Он приподнял ей губу и засунул палец между десной и щекой. Передернувшись от ощущения твердой беззубой десны, он словно рычагом раздвинул ей челюсти. Там, за языком, были кольца свернутой трубки. Он вытащил ее, и старуха начала вырываться, поэтому он схватил ее за волосы у основания косы, а другой рукой стал проталкивать трубку вниз, в глотку. Он чувствовал, как старуха трется об него лицом, изгибая и напрягая мышцы. Потом дико и коротко вскрикнула. И после этого ее как прорвало. Замотала головой из стороны в сторону: Нет, нет, нет, нет, нет. С неожиданной силой ударила его здоровой рукой. Шипела, отбивалась, плевалась.
— Перестаньте! — закричал он.
Она искоса глядела на него убийственным куриным глазом.
— Прекратите немедленно!
Он подошел к двери, закрыл ее, сел на соседнюю койку и обхватил голову пациентки, зажав заодно и здоровую руку. Рука на лице, похоже, успокоила старуху, точно она была кошкой. Но когда он засунул ей в рот вторую ладонь и кончик трубки коснулся глотки, старуха с остервенением кинулась на него, собрав все оставшиеся силы, — хрупкий череп, казалось, вот-вот треснет у него в руках. Теперь однако он справился с ней и для ее же блага ввел трубку.

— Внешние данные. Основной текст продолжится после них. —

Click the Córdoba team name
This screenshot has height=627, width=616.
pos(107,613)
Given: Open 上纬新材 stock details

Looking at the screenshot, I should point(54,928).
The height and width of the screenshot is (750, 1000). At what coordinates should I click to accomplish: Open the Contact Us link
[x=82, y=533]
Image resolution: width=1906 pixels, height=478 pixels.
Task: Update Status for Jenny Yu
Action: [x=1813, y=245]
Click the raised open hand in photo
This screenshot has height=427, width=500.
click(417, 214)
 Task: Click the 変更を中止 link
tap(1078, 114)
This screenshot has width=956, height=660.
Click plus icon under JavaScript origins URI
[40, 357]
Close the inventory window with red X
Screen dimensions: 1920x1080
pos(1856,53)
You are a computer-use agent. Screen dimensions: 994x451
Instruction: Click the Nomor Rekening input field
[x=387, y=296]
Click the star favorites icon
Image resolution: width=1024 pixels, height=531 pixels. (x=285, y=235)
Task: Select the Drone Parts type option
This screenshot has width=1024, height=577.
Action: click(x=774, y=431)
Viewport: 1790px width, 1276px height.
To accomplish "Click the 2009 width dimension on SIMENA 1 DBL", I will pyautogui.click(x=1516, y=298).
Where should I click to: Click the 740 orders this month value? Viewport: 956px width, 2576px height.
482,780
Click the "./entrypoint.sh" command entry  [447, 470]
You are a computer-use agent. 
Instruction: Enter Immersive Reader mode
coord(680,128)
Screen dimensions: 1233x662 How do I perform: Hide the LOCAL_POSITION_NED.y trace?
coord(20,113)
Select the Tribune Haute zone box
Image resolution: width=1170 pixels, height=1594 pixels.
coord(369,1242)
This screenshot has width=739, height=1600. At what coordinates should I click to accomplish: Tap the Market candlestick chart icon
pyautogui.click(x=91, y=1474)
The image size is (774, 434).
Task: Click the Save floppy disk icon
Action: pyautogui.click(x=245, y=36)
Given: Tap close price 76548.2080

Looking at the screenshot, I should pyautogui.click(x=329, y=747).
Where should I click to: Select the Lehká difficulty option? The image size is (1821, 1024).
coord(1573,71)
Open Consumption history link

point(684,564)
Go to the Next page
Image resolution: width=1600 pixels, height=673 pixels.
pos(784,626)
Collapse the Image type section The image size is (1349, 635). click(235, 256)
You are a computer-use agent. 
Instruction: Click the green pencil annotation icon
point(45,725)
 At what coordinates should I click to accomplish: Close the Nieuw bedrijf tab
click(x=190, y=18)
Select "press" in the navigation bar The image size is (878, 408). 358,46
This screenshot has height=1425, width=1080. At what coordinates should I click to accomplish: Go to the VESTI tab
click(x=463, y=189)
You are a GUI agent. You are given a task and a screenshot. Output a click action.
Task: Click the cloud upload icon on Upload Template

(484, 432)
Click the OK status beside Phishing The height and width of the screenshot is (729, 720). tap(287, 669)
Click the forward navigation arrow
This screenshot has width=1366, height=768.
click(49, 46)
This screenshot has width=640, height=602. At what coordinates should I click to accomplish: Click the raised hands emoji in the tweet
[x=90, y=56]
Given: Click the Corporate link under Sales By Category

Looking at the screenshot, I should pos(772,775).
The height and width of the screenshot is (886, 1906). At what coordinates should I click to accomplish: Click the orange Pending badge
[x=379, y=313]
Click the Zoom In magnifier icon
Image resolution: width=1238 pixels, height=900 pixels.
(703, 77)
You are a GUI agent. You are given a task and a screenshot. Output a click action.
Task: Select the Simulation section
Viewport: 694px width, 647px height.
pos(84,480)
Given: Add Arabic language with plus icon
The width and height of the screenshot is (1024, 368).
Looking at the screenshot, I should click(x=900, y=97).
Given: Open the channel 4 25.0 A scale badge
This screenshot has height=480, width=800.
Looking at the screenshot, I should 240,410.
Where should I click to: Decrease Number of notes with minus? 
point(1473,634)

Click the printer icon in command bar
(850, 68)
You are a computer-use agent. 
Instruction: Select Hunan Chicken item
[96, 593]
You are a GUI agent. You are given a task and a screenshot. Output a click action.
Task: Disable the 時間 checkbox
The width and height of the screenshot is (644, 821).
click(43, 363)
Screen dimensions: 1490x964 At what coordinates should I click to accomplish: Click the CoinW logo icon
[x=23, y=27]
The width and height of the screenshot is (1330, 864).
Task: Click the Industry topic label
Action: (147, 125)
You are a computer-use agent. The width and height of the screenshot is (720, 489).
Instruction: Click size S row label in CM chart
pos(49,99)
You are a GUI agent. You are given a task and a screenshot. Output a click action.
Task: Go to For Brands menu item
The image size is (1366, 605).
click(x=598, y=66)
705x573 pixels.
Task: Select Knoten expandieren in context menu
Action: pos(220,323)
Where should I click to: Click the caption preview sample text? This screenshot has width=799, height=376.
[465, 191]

Коридор был пуст, этаж безлюден. Тэран сидел на сестринском посту и заполнял истории болезни. Стенные часы неожиданно вздрогнули, несколько секунд потикали, потом затихли. Он поглядел на часы, но время уточнять не стал.
Он встал. Сам не зная зачем, подошел к окну. Белое кружение снега прекратилось. И мир преобразился: одевшись тяжелым покровом снега, здание через дорогу (до того угловатое, бетонно-блочное) теперь сделалось округлым и изящным. Пожарная лестница стала изысканной нитяной конструкцией. Петля черного кабеля, свисавшего с верхнего этажа, замерзнув, превратилась в идеальную букву “U”. Покрытый снегом город сверкал темным оловом, звездным отсветом. Едва сдерживаясь, чтобы не закричать, Тэран побежал к лифту.
Пока он спускался в пустой кабине, острое желание выскочить прямо в снег улетучилось. Автоматические двери бокового входа услужливо раскрылись. Он ступил на снег и упал лицом вперед, сам удивившись, как глубоко он погрузился. Холодная масса заползла в штанину.
Ни звука. Ни движения. Только обледеневшие машины стояли, погребенные под бесформенными, огромными холмами. Только одна дорожка следов чьих-то ног и отпечатки собачьих лап исказили снежную поверхность. Запахнув свое белое пальто, он пошел по следам, затем повернул и протоптал путь по улице до нетронутой середины перекрестка. Обернулся и посмотрел на проспект. Там, взирая на него сверху — будто в ожидании, — над зданием нависал холодный, осуждающий глаз луны.